L'/Art de la Fugue/ se présente sous la forme d'un court thème de 4 mesures et témoigne de la science la plus grande, de l'invention la plus géniale et de la liberté la plus totale, utilisant tous les procédés de l'écriture fuguée. (Selon le musicologue Jacques Chailley, elle devait contenir 24 fugues réparties en 6 groupes de 4, ou plutôt de deux paires chacun, chaque paire comportant une fugue commencçant par les notes /ré-la-fa/ et une fugue à sujet inverse commençant par /la-ré-fa/.

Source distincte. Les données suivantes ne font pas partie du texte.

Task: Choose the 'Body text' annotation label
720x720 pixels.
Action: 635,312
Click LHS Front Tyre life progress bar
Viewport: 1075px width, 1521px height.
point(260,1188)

L'/Art de la Fugue/ n'ayant été écrit pour aucun instrument, il reste à déterminer la part des instrumentateurs de cette partition, qui sont légion. Au disque, la première version en date fut celle du quatuor Roth. Suivit la gravure berlinoise de Hermann Diener. Quant aus recherches de sonorités, nous les trouvons dans les versions des organistes : historiquement, les deux premières furent réalisées par l'américain Power-Biggs et l'allemand Fritz Heitmann. Ces versions trouvèrent leur apogée dans l'interprétation épurée que l'organiste aveugle Helmut Walcha réalisa en septembre 1956 sur le magnifique orgue Schnitger d'Alkmaar.
La partition ayant été éditée sans instrumentation, le mérite revint à Wolfgang Graeser de faire paraître en 1924 l'édition révisée de cette oeuvre oubliée, qui allait ainsi marquer le "retour de Bach". La partition fut créée à Leipzig par le Kantor Karl Straube, le 27 juin 1927. 178 ans après sa composition, l'oeuvre recevait sa première exécution !
On peut supposer que Scherchen, qui dirigeait à cette époque les concerts de l'orchestre Grotrian-Steinweg de Leipzig assista à cette audition car, dès le 19/2/1928, il la joua à Winterthur. Tout de suite, cette oeuvre occupe une place importante dans ses programmes ; il la  redonne le 25 mars à Zürich, deux fois en avril à Genève et Lausanne avec l'Orchestre de la Suisse Romande, le 24 avril à Franfurt etc.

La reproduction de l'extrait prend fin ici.